• **SHORT TASK**: Count the lines in the material below that contain the string "logo", treating uppercase and lowercase as different, and reply with only that number.

(Word and item position data)

------------

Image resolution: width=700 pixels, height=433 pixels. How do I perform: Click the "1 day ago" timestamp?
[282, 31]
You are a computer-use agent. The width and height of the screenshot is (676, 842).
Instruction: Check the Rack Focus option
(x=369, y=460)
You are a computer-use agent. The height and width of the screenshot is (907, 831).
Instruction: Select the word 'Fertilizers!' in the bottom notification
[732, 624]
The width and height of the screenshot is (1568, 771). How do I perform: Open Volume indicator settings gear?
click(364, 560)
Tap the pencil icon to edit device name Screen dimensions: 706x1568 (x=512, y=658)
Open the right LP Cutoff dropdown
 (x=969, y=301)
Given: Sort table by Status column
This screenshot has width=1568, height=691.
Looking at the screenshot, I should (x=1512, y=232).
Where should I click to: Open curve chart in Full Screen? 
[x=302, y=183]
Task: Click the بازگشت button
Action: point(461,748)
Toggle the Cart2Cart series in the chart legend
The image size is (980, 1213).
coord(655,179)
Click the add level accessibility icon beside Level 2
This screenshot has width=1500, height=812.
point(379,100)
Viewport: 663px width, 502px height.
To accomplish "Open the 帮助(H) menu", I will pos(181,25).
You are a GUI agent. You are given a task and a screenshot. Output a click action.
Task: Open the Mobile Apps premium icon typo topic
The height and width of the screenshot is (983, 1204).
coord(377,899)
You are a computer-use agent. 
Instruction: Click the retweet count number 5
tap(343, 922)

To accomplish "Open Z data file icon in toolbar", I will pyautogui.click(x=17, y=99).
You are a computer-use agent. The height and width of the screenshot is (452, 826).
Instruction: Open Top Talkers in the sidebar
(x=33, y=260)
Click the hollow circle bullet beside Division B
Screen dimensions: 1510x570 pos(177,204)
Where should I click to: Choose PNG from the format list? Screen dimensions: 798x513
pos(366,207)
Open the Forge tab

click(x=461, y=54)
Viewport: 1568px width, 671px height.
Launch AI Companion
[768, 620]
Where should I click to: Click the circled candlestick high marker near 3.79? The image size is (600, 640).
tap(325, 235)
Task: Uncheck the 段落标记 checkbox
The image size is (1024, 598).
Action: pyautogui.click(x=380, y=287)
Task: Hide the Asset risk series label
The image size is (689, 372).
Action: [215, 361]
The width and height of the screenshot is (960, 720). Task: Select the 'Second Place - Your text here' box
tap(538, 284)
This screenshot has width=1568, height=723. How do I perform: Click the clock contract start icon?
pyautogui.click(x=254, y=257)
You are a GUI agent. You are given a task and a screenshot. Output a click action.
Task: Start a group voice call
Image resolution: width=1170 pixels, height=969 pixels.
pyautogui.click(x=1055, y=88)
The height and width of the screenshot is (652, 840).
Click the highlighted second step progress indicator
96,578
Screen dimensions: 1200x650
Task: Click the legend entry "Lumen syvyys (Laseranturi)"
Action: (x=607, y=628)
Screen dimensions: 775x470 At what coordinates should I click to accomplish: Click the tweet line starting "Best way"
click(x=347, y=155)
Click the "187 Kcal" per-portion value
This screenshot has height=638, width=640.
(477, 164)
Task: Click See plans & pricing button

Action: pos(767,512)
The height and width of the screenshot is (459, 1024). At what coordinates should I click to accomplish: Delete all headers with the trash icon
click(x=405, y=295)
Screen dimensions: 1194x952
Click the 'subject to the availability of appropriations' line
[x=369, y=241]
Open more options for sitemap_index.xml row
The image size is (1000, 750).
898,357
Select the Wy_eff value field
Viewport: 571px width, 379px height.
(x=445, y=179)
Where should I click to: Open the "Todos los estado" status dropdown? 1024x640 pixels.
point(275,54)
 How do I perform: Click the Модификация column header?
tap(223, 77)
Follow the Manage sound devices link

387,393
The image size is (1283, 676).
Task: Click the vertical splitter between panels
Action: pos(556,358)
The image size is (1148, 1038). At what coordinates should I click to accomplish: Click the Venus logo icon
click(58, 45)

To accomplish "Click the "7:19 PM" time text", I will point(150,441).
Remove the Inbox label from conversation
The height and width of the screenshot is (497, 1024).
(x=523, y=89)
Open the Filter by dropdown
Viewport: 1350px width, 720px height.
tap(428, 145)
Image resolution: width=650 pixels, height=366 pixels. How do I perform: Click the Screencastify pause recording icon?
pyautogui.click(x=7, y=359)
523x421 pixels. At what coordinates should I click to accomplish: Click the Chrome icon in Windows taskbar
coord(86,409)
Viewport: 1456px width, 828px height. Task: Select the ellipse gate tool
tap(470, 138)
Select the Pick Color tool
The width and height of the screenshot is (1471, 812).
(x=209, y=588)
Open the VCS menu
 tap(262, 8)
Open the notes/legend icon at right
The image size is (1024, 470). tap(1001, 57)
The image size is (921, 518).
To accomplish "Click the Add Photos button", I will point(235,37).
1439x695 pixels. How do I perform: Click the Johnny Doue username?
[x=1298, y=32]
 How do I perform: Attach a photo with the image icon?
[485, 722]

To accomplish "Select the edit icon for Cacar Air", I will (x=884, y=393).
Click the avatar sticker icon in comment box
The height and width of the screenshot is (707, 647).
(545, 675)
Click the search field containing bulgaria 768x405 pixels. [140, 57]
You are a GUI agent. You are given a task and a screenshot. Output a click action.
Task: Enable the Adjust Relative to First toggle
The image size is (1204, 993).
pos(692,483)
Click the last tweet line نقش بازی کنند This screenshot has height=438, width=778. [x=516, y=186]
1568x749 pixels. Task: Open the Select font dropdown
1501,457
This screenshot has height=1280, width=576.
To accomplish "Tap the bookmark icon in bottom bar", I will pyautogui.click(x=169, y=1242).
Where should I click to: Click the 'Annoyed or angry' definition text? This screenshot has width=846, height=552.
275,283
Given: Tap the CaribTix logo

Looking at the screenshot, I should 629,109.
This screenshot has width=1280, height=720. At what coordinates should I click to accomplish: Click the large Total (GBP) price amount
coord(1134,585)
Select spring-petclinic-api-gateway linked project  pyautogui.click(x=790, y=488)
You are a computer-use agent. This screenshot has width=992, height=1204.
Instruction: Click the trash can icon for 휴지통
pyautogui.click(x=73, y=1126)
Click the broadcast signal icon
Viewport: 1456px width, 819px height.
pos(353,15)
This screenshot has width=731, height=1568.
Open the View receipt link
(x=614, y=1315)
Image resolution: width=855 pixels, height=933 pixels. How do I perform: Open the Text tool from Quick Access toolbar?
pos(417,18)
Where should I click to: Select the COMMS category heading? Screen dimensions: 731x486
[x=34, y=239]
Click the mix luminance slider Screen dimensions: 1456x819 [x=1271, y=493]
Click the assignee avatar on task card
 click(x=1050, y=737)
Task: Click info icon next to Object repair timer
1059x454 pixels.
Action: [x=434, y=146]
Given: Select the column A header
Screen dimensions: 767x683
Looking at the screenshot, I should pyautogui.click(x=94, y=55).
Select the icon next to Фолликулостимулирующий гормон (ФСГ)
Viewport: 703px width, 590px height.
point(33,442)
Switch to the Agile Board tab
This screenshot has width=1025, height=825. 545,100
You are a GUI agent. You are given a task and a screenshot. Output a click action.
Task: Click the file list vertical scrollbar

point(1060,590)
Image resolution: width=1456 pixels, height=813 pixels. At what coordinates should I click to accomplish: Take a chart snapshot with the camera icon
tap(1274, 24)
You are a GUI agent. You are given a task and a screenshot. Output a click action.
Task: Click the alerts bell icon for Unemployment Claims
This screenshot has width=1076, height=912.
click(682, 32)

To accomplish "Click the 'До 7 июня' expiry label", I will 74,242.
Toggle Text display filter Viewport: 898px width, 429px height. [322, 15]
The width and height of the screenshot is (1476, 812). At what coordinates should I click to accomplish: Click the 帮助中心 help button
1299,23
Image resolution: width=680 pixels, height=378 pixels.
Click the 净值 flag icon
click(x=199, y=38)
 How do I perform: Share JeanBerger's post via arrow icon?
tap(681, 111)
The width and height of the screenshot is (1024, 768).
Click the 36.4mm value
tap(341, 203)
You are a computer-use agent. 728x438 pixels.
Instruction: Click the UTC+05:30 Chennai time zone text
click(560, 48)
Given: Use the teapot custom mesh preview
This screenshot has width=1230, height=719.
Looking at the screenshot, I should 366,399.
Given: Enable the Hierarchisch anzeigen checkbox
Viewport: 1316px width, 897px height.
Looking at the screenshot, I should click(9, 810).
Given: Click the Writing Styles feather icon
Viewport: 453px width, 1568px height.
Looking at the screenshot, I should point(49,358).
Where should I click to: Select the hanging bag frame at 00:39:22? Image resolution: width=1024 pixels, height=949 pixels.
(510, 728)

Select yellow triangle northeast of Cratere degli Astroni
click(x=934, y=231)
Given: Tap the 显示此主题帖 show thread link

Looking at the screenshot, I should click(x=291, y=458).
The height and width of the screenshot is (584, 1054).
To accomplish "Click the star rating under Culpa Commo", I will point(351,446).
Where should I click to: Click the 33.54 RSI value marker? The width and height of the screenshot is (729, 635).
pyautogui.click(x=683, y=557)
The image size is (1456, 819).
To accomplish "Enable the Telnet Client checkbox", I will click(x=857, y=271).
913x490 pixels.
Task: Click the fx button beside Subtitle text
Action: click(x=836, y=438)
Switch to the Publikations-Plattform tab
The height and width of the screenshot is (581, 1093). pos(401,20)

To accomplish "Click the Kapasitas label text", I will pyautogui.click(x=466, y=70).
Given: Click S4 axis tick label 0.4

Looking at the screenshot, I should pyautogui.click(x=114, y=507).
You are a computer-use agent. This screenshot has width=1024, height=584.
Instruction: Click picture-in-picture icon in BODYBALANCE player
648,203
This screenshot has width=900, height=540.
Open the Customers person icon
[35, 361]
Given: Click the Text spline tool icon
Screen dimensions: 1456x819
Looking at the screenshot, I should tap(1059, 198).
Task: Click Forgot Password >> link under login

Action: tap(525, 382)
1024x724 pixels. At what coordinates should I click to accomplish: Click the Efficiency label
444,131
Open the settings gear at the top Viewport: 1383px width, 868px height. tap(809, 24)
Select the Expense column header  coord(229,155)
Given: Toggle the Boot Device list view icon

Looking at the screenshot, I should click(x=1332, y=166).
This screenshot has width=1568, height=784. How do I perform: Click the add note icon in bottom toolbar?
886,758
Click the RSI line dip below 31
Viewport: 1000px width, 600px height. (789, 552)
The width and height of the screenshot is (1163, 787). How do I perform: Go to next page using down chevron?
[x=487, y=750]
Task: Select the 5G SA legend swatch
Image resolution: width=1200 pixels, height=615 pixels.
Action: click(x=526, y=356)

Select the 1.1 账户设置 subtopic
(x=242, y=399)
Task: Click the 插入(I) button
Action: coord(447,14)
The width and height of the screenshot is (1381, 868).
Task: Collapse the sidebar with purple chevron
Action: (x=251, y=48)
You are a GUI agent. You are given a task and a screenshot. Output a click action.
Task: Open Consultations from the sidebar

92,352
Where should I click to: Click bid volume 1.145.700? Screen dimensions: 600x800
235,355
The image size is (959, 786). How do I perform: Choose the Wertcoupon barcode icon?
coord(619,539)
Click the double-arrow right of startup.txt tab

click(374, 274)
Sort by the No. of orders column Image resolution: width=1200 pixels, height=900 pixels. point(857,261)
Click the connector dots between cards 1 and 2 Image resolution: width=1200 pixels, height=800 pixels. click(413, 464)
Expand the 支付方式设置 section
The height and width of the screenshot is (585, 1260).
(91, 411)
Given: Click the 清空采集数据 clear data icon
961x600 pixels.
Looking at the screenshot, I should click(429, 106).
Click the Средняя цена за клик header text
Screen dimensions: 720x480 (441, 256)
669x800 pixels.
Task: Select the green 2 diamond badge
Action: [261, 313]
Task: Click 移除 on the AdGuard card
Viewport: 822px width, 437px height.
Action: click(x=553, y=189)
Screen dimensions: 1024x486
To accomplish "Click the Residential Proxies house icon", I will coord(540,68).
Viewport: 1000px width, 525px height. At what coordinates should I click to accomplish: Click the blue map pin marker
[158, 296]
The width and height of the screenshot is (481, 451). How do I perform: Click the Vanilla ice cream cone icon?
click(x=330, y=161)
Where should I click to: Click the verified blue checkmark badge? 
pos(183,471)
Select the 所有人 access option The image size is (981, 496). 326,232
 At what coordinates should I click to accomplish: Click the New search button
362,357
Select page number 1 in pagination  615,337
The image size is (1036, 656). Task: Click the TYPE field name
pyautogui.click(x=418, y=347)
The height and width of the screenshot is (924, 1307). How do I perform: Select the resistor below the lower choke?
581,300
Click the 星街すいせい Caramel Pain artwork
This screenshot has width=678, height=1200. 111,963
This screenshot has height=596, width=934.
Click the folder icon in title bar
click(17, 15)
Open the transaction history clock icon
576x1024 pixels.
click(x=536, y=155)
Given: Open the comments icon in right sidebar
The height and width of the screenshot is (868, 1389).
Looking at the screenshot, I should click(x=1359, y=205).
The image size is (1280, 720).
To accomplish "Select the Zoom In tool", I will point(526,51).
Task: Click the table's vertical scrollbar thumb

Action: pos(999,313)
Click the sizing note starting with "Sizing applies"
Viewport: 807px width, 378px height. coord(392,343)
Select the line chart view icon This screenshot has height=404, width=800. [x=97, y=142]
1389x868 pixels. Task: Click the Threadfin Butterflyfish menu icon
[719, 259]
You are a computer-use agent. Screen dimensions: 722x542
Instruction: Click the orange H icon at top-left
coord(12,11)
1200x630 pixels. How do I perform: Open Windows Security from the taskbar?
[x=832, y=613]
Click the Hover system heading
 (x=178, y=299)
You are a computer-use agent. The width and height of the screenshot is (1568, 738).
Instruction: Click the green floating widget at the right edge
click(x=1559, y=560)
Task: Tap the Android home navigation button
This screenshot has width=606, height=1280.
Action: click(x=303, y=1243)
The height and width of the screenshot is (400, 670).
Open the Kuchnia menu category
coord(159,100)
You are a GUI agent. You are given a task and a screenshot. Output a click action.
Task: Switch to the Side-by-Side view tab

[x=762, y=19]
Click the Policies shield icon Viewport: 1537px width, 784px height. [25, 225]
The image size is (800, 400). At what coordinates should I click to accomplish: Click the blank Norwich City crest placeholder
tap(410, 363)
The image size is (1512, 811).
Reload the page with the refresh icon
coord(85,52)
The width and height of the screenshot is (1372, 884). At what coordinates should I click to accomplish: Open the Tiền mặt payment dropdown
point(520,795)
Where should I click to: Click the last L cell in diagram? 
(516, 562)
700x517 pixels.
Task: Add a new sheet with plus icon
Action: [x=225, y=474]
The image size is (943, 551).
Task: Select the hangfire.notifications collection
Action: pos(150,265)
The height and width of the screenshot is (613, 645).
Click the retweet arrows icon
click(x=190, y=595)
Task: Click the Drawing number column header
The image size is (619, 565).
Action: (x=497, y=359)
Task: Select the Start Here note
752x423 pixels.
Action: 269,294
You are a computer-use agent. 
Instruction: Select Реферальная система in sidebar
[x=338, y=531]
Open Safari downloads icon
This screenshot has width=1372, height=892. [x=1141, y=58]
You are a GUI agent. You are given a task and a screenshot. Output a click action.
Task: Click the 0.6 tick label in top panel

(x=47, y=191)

------------

• **COMPLETED EXERCISE**: 2